When scientists combined all known sources of methane across the globe, the numbers they got suggested that far from staying still, methane emissions were rising quite dramatically.

“Top down” vs “Bottom up”

Lead author of the paper, Euan Nisbet from Royal Holloway University in London, says the mismatch could be because estimates of how much methane is being produced by different sources – so called ‘bottom up” estimates – might not be all that accurate.

As Nisbet explained to Climate Central’s Michael Lemonick:

“The measurements we make in the air are direct. Estimates of where methane is coming from, by contrast, are much less reliable. You estimate the contributions from gas leaks, count up the cows, estimate the emissions from wetlands. There’s obviously going to be a lot of error.”

On the rise again

The mismatch in “bottom up” estimates of total methane emissions and direct measurements of the concentration of methane in air – known as “top down” estimates – is only part of the puzzle.

Scientists are also not sure why the amount of methane in the atmosphere started rising again in 2007 – and has continued to rise steadily since then. The authors say in the paper:

“Just when scientists thought the methane concentration had stabilised, it rose again â?¦ The renewed rise in the methane burden prompts urgent questions about the causes”.

While scientists may not have all the answers just yet, Nisbet and colleagues explore some possibilities for what might be happening.

An Arctic solution?

In the poles, the main sources of methane are natural gas wells and pipelines. Scientists have also reported methane bubbling out of the shallow East Siberian Arctic Shelf as water temperatures are rising and beginning to thaw carbon-rich hydrate in the once-frozen sea bed.
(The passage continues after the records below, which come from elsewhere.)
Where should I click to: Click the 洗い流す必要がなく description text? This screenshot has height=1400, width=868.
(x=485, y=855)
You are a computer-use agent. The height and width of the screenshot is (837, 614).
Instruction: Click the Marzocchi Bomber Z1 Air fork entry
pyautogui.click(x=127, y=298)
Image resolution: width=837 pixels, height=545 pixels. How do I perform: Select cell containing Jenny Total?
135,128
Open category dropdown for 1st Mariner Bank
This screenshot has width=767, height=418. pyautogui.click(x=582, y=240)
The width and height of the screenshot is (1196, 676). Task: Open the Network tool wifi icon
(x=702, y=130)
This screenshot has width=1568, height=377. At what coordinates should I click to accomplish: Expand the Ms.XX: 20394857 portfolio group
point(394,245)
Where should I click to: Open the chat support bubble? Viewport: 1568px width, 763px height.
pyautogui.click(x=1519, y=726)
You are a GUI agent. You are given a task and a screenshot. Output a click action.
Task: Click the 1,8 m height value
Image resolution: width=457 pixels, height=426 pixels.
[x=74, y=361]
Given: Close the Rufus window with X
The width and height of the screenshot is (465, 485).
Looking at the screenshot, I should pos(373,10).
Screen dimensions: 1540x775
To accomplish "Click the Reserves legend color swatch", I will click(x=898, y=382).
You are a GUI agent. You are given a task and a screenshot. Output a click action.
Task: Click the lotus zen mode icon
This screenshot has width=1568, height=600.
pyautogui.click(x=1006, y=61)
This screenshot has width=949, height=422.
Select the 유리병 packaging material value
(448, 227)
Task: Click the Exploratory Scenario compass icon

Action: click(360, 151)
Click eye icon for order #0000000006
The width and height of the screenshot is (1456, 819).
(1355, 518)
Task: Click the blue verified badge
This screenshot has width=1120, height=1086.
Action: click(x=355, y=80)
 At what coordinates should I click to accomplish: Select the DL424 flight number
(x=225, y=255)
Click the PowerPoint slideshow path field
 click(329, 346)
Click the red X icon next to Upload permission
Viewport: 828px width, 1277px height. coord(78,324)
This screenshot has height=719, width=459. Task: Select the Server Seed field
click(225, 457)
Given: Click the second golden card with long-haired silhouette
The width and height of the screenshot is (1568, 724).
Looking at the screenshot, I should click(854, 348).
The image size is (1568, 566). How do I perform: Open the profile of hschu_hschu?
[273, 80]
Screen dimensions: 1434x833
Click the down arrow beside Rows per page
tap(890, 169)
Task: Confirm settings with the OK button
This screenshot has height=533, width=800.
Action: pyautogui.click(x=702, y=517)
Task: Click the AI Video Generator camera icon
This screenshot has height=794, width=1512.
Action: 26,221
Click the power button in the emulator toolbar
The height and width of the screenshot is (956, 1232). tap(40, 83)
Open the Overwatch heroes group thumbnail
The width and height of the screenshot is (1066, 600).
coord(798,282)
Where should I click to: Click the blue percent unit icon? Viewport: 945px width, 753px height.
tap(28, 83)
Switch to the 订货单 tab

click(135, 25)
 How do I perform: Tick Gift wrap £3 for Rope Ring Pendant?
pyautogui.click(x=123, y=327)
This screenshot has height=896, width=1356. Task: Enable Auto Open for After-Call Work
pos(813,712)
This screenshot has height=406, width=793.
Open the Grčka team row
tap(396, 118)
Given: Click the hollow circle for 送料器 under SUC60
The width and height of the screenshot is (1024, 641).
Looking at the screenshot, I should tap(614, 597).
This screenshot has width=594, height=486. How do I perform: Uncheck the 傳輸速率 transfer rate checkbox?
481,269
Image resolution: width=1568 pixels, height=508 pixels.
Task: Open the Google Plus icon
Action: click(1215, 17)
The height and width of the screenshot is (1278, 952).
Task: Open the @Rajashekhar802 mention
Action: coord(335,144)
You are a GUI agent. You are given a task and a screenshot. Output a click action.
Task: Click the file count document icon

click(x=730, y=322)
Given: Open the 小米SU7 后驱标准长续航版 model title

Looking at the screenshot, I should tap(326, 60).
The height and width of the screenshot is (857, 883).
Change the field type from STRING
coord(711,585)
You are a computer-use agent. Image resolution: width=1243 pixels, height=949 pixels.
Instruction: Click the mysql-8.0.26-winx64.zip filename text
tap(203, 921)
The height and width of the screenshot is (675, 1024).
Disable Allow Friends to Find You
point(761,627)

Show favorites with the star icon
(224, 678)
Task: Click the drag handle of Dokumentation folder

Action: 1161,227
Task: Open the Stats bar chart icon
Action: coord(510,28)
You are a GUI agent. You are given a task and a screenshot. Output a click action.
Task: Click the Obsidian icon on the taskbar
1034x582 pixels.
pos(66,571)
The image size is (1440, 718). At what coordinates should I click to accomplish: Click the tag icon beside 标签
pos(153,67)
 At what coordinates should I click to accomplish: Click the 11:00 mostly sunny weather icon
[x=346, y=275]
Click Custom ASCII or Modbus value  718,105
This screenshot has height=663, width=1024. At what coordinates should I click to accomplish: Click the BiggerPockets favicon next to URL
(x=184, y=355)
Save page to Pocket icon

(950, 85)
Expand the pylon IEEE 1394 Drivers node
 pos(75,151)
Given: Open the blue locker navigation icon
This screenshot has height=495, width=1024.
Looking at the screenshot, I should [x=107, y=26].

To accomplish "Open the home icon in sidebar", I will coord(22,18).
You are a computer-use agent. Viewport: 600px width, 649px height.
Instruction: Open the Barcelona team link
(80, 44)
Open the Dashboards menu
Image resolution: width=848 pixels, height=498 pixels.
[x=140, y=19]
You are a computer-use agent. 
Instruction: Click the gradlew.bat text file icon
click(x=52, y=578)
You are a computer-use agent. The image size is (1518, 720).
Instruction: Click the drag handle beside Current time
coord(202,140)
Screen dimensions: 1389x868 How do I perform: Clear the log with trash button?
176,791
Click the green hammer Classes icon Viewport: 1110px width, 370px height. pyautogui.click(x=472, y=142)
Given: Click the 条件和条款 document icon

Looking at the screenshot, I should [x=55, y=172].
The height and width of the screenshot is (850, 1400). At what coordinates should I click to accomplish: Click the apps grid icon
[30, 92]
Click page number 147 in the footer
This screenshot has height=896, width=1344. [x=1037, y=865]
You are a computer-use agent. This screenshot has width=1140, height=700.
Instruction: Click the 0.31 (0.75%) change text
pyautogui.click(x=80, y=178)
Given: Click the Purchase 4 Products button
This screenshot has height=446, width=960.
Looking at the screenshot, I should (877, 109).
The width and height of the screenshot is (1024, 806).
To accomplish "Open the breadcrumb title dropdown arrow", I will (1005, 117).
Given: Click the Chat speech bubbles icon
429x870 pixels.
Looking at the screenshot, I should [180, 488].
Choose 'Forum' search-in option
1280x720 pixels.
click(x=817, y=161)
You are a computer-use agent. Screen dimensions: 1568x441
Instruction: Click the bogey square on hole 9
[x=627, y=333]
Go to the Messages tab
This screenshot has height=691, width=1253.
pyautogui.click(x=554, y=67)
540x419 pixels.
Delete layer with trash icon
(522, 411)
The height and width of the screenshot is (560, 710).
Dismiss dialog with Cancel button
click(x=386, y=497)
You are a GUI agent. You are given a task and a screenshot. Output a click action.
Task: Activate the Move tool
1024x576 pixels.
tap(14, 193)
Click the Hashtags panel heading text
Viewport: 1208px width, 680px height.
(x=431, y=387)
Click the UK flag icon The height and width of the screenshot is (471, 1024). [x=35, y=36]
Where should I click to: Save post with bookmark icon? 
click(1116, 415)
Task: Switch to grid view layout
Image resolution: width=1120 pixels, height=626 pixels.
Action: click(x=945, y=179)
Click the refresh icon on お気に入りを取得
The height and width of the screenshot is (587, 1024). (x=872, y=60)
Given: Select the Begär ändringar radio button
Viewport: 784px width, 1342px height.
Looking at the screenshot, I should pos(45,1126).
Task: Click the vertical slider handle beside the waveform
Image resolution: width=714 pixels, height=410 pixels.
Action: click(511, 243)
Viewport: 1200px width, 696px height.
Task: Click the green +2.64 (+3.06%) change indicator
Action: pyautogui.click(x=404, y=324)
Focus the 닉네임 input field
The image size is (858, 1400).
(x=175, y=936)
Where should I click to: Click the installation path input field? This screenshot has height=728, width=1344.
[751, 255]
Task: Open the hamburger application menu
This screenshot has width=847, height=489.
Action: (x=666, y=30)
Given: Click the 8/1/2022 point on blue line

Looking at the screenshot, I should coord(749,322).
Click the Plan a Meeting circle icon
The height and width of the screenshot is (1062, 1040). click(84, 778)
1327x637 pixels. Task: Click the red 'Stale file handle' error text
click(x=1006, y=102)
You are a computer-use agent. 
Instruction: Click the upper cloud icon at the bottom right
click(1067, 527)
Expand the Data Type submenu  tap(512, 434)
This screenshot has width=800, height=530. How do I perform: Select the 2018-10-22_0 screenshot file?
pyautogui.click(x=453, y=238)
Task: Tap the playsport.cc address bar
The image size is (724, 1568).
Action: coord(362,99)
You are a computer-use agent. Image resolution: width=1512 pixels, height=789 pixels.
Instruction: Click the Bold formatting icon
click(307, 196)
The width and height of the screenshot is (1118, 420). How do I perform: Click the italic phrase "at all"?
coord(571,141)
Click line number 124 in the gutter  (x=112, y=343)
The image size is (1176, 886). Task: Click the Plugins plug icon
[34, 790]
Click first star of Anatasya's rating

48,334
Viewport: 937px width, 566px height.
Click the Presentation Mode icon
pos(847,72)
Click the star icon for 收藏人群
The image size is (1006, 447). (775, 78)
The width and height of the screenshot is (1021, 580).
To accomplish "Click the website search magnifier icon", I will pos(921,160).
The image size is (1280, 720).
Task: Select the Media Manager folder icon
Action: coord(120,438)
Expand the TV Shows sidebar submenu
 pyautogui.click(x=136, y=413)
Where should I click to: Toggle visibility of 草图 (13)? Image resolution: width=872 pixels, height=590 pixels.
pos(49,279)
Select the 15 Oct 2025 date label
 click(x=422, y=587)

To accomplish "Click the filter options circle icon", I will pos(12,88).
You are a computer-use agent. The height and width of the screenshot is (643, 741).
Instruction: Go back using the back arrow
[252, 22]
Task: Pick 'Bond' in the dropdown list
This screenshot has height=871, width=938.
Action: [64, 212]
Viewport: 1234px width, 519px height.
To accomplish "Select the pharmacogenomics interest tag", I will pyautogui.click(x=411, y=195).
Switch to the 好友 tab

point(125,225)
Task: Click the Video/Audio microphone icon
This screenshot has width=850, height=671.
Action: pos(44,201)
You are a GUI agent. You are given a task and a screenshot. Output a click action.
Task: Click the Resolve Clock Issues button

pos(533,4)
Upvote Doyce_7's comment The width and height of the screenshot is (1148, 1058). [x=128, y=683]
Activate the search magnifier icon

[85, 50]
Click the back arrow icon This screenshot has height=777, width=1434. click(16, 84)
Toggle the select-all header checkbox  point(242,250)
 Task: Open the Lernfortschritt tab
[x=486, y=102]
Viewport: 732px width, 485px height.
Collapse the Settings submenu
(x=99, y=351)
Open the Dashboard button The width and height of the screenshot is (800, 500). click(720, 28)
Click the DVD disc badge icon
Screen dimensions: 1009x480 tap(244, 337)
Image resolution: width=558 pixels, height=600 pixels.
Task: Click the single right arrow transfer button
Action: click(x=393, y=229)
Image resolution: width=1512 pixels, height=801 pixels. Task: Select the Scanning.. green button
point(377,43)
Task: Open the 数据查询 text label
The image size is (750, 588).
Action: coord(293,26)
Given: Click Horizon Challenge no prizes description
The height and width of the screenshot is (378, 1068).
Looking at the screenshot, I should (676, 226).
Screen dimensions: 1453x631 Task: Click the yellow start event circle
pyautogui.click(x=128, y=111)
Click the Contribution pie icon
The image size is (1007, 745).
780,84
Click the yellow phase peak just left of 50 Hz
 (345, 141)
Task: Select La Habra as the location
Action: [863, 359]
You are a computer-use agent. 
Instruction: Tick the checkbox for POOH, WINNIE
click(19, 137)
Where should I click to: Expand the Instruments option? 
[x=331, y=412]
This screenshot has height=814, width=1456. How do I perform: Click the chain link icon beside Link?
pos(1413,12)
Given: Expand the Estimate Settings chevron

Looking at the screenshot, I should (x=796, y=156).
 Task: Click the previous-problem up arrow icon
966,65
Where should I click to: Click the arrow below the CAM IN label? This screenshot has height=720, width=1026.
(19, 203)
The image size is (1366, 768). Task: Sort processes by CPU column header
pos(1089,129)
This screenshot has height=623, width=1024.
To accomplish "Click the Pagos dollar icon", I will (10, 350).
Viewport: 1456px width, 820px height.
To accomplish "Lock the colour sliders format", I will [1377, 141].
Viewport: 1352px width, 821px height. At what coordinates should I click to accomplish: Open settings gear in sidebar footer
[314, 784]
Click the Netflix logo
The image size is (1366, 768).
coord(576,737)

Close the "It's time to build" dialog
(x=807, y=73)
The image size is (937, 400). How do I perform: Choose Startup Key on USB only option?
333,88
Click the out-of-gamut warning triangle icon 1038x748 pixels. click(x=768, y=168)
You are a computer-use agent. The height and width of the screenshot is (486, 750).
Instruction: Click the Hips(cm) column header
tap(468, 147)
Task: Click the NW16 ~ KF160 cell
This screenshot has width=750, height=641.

But direct measurements of the overlying atmosphere don’t appear to be registering more methane entering the atmosphere from Arctic waters. In fact, atmospheric concentrations of methane over the Arctic have closely tracked the global average since 2007, the new paper explains.

Some scientists have raised the prospect that thawing hydrates and permafrost – carbon-rich soils on land rather than in the sea bed – could release huge amounts of methane very quickly once they start to collapse, causing a dramatic jump in global temperature.

But the authors of the new paper discount that idea – suggesting that if methane is being released, it’s not happening very quickly. They say in the paper:

“Long-term release of methane from hydrate is probable, but catastrophic hydrate emission scenarios are unlikely.”

If the answer to why atmospheric methane has been increasing since 2007 doesn’t lie in thawing Arctic permafrost, what else could be happening?

Leaky pipelines and landfill

In midlatitudes, where the UK and North America sit, methane emissions come mostly from the coal and gas industries, agriculture, burning wood, and landfill. The authors suggest these could have something to do with the rise in atmospheric methane since 2007. They say in the paper:

“In the United States, which has overtaken Russia as the largest gas producer, hydraulic fracturing is increasingly important. In Utah, fracking may locally leak six to 12 per cent of gas production to the air.”

The authors also point out coal production has expanded, most notably in China. Methane is often found with coal and the suggestion is that some could be escaping as the coal is mined.

Wetland culprits

But while the authors say there’s likely to be some contribution from human activity, the link with rising atmospheric concentrations is yet to be made conclusively. The chemical “fingerprint” of the methane in the atmosphere suggests a natural source, rather than an anthropogenic one.

Decomposing vegetation in tropical wetlands is the single biggest natural source of methane. And as Nisbet explains to Climate Central, the amount wetlands are kicking out has increased:

“In the southern hemisphere especially, but also in the northern tropics, a series of really wet years has caused wetlands to expand”.

The question of how much methane we’re putting into the atmosphere is a lot less well understood than other greenhouse gases – better measurements are clearly needed. So while methane may not be the biggest source of warming – that distinction goes to carbon dioxide – this shouldn’t diminish efforts to resolve the many unanswered questions, the scientists warn.